Nom de la série : L' escadron de la Reine
Titre du Tome: L'escadron de la Reine
Scénario : Saule
Dessin : Munoz
Couleur : Santiago Arcas Olmedo
Maison d'édition : Robinson
Durant la seconde moitié du XVIème siècle, Catherine de MÉDICIS alors reine du royaume de France use de son « escadron » pour protéger les intérêts du royaume.

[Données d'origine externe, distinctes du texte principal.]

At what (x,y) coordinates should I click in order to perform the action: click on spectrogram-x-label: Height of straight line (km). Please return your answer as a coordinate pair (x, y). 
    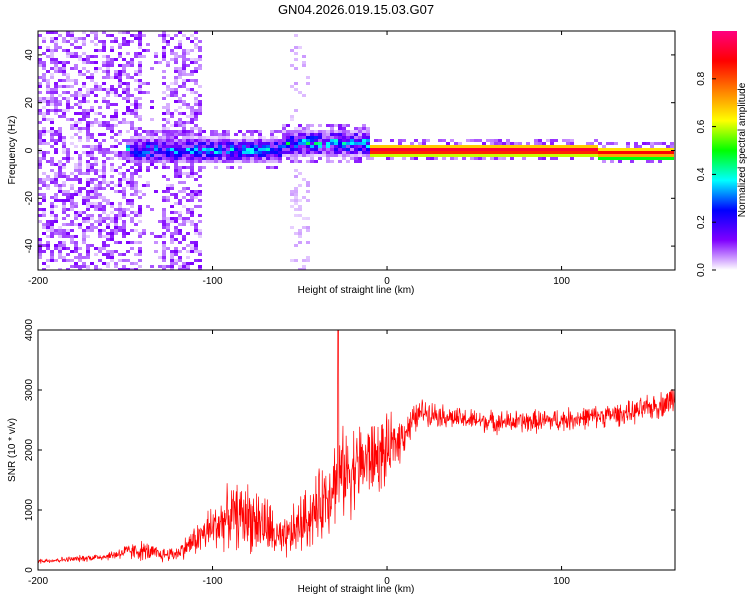
    Looking at the image, I should click on (356, 290).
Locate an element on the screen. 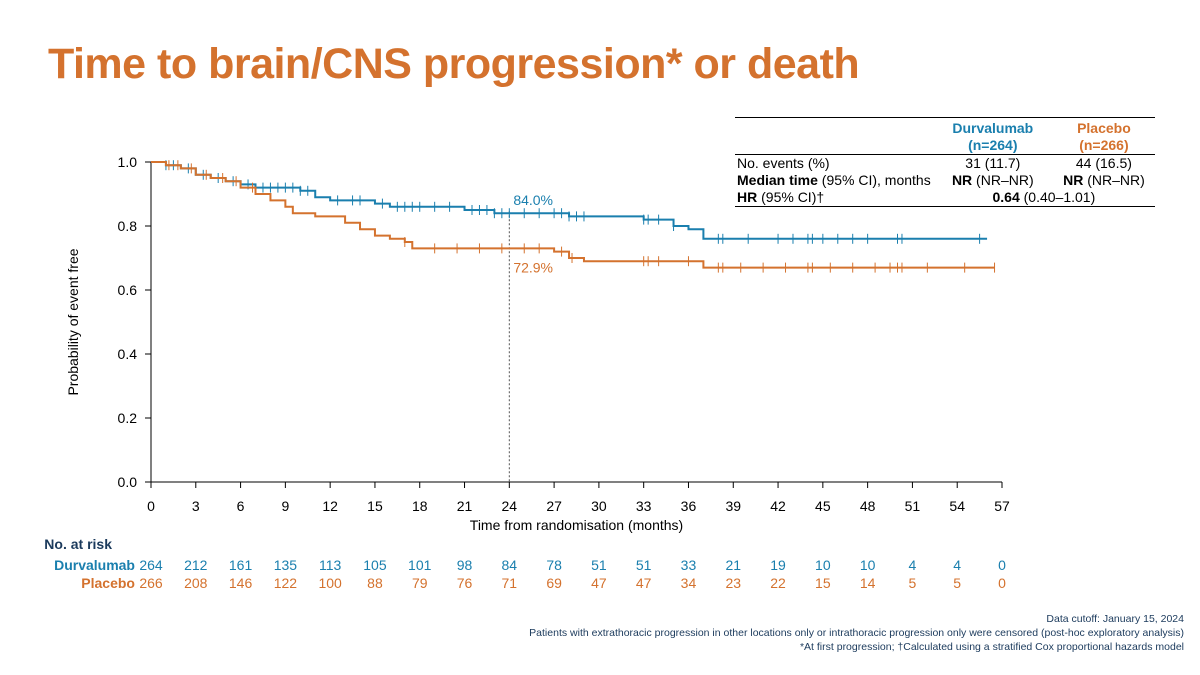 The height and width of the screenshot is (675, 1200). risk-table-title: No. at risk is located at coordinates (78, 544).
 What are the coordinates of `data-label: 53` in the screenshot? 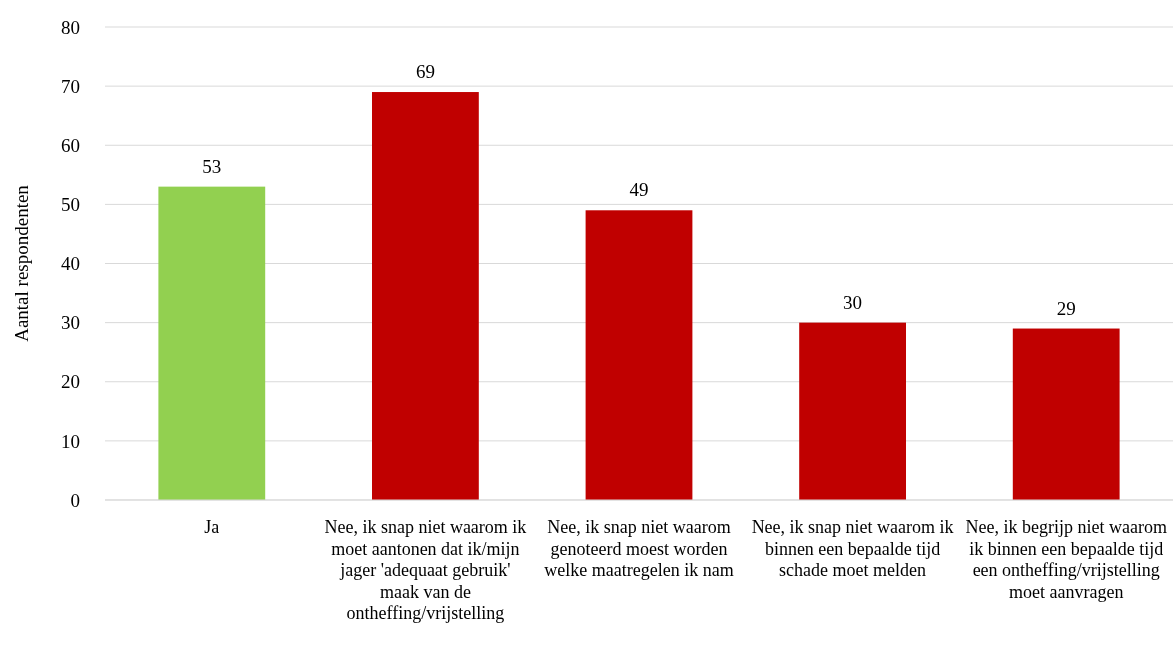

À Paris, en 1575, une jeune femme quitte son domicile de nuit et prend un carrosse pour se rendre dans un quartier peu fréquentable. Issue d’une famille désargentée et promise à un baron, elle refuse ce mariage d’intérêt, et elle part retrouver François, celui qu’elle aime et avec qui elle doit s’enfuir. Cependant, le jeune homme est incapable de la défendre alors que des gredins s’apprêtent à la violer. C’est à ce moment qu’une dame très élégante sort deux poignards de derrière ses cuisses, et tue sans vergogne les vauriens. Elle propose ensuite à la malheureuse de lui offrir une nouvelle vie en lui proposant de devenir femme de chambre de la reine. Au même moment, un complot contre la reine se fomente autour de son fils François, le duc d’Alençon.
Ce que l’on nomme ici « escadron » est historiquement la Maison de Catherine de MÉDICIS avec ses nombreuses demoiselles d’honneur. Cette cour participait de la domestication de la noblesse, et les demoiselles pouvaient jouer le rôle de diplomates informelles sans pour autant abuser de leurs charmes pour recevoir confidences et secrets. On est donc bien loin de l’image d’espionnes séductrices et anachroniques présentées dans cette bande-dessinée. Et c’est le mythe porté par le roman La Reine Margot d’Alexandre DUMAS qui est repris par le scénariste RAULE en suivant la « légende noire » qui a toujours desservi Catherine de MÉDICIS. Par ailleurs, l’histoire est plaisante sans pour autant autoriser une pleine implication du lecteur dans le récit avec par exemple la présence d' un étrange automate volant reprenant une libellule, ou le peu crédible duel final se déroulant en haut de la tour Saint Jacques à Paris. Le dessin porte honorablement ce récit même s’il aurait été appréciable de retrouver davantage de détails dans les scènes intérieures comme extérieures. Cependant, il n’est pas valorisé par la couleur qui manque de nuances avec de simples aplats.
Néanmoins l’intérêt de l’ouvrage peut résider dans sa dimension féministe en mettant en avant des personnages féminins par ailleurs trop souvent oubliées dans l’Histoire. Et c’est peut-être là son objectif premier que de porter de nouvelles héroïnes historiques.